**What to produce:**
Write the data out in full and word for word. Do not include images.

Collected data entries
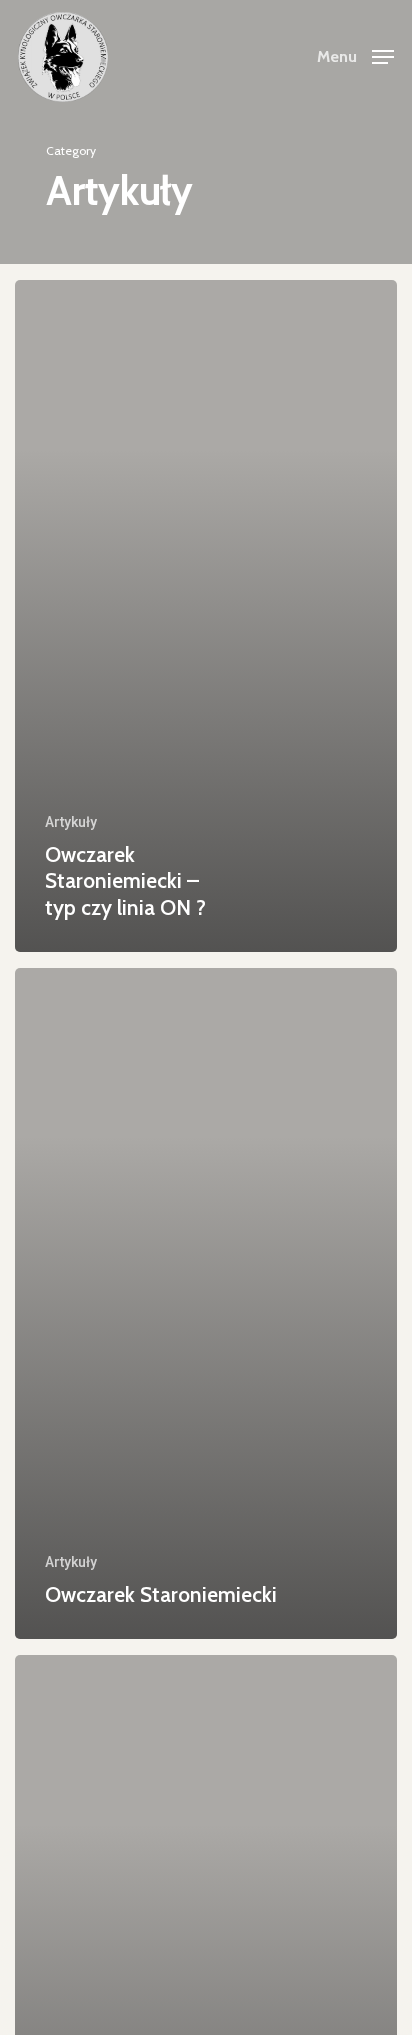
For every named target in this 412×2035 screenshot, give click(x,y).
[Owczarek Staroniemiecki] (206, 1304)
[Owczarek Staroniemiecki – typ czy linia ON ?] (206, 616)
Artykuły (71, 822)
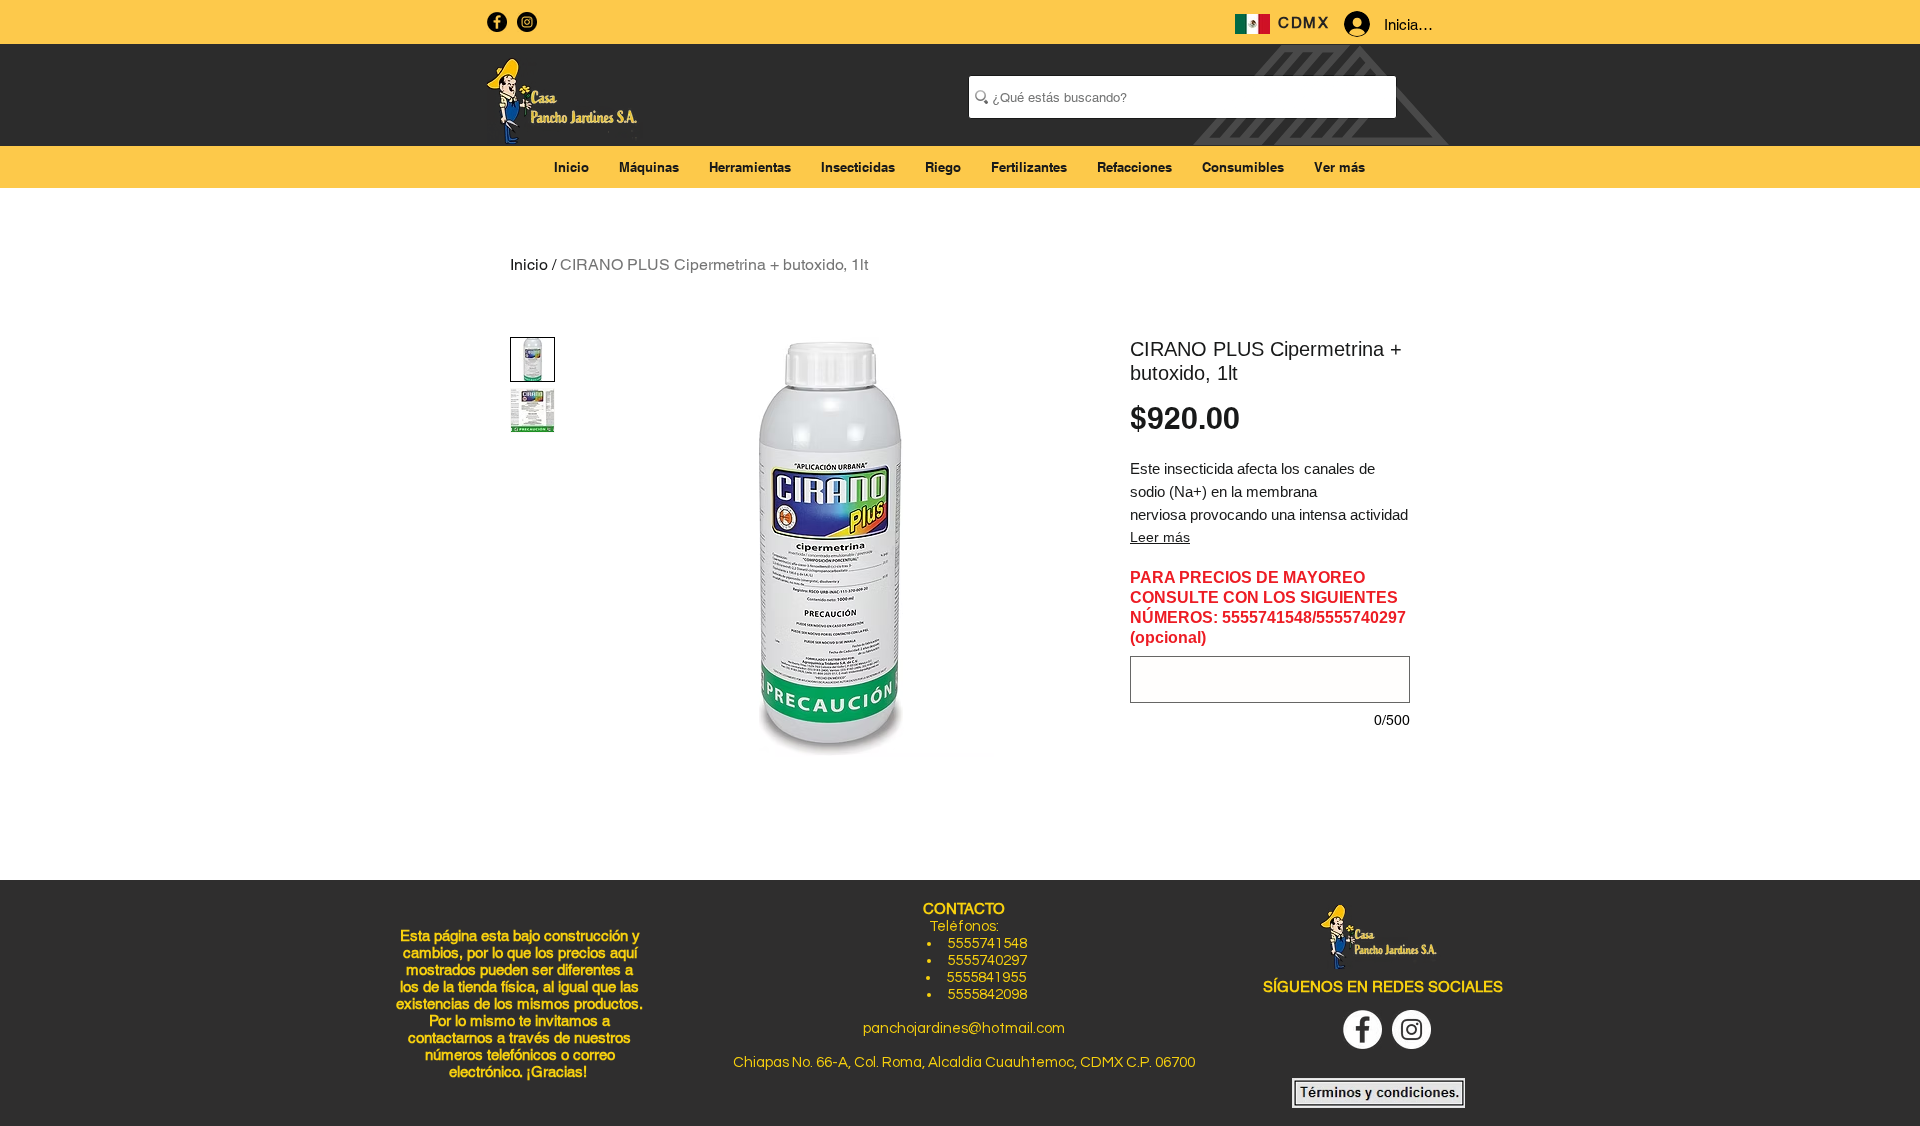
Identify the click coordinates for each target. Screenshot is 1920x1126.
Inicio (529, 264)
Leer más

**Solution to this task:**
For every named target in this 412×2035 screenshot, give click(x,y).
[Owczarek Staroniemiecki] (206, 1304)
[Owczarek Staroniemiecki – typ czy linia ON ?] (206, 616)
Artykuły (71, 822)
Identify the click coordinates for each target. Screenshot is 1920x1126.
Inicio (529, 264)
Leer más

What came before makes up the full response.